When A Mighty Heart falters, though, it does so because Winterbottom deviates from his loyalty to the street, largely to attend to the overwhelming presence of Angelina Jolie as Mariane Pearl -- the lips, the halo of artificial black, curly hair and tinted skin, the Medea-like primal scream, the adopted brood waiting in the trailer just offscreen. Whatever anyone says about Jolie's new-found humility, she certainly chews the scenery here. And A Mighty Heart has a directorial issue as well. Winterbottom doesn't use celebrities or stars particularly well in his films -- see Tim Robbins' awkward performance in the film Code 46. The director seems uncomfortable centering his films on conventionally glamorous, romantic, famous, or heroic people. That discomfort, bordering on ineptitude, weakens A Mighty Heart.
Winterbottom's disregard for individuals hurt his previous effort, The Road to Guantanamo, as well. The film pivots on the presumption that the Tipton Three were innocent tourists, yet one has since admitted to having been trained by al-Qaeda. The film's lack of skepticism and attendant psychological depth -- ostensibly Winterbottom didn't know the truth, although there's a chance that he simply didn't care -- now mars it.
By and large, though, Winterbottom's disinterest in celebrated people gives his best films an oceanic feel that American films, with their faith in singular heroes, can't even fake. It remains to be seen when and if Winterbottom's full promise will be realized. It would help, I think, for him to lay off the Jolie-style stars and hew to his small-budget obsession with the interlocking grid of global poverty, misrule, and transmigration. His next feature, Murder in Samarkand, due out in 2008, will be a pitch-black comedy centered on a real-life British ambassador, Craig Murray, played by British television comedian Steve Coogan. Murray struggled to expose a murderous dictatorship in Uzbekistan, compiling a list of his host government's slayings and other abuses. According to the ambassador's memoir, on which the film is based, the British Foreign Office ultimately, and unfairly, dismissed him from his post.
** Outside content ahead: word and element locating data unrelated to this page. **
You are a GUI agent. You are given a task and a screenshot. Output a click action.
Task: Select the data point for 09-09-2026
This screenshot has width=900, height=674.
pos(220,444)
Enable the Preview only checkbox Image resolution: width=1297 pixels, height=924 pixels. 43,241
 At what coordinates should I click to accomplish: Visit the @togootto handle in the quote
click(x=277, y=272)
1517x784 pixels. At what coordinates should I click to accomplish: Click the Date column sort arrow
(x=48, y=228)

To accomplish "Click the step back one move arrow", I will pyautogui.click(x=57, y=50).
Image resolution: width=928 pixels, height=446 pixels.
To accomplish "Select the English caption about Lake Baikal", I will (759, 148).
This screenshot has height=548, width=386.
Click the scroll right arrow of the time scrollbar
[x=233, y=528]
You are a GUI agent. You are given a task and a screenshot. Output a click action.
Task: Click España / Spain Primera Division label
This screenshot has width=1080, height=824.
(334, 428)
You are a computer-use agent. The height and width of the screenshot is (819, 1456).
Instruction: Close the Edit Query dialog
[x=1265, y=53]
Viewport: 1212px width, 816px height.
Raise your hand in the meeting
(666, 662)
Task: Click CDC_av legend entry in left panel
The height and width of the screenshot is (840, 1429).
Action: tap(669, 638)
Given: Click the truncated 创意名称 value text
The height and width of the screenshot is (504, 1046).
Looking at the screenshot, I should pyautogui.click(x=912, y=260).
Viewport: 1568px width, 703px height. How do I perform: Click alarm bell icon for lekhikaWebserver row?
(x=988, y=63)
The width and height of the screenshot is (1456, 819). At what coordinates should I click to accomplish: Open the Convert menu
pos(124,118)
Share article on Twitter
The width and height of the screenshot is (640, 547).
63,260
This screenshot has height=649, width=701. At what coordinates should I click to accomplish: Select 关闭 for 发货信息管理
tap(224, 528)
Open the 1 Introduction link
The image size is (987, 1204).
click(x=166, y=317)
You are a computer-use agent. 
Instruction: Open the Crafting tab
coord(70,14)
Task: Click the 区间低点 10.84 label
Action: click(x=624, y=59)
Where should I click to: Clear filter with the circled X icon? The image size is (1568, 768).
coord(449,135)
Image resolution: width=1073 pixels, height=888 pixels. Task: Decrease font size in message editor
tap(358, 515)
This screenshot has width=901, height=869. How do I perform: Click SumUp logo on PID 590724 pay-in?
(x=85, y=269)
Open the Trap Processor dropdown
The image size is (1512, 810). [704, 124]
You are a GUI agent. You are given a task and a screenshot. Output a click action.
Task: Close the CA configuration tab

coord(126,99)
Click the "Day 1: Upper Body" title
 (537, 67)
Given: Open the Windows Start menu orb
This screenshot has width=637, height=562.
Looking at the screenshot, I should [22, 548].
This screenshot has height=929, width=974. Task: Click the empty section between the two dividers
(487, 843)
With his new film, as with A Mighty Heart, Winterbottom may be one of the few Western directors that can enter the Arab or Pakistani street at street level. He is good at stimulating viewers' sympathetic imaginations, reminding those in the protected zone about those in the unprotected one. He represents difficult places with such urgency that Americans watching his films are unlikely to be able to wander mentally back to their own swaddled lives. And that confrontation with and sympathy for the real beyond our borders, not a fashionable film screed or a flashy Hollywood feature with liberal leanings, is what we need most.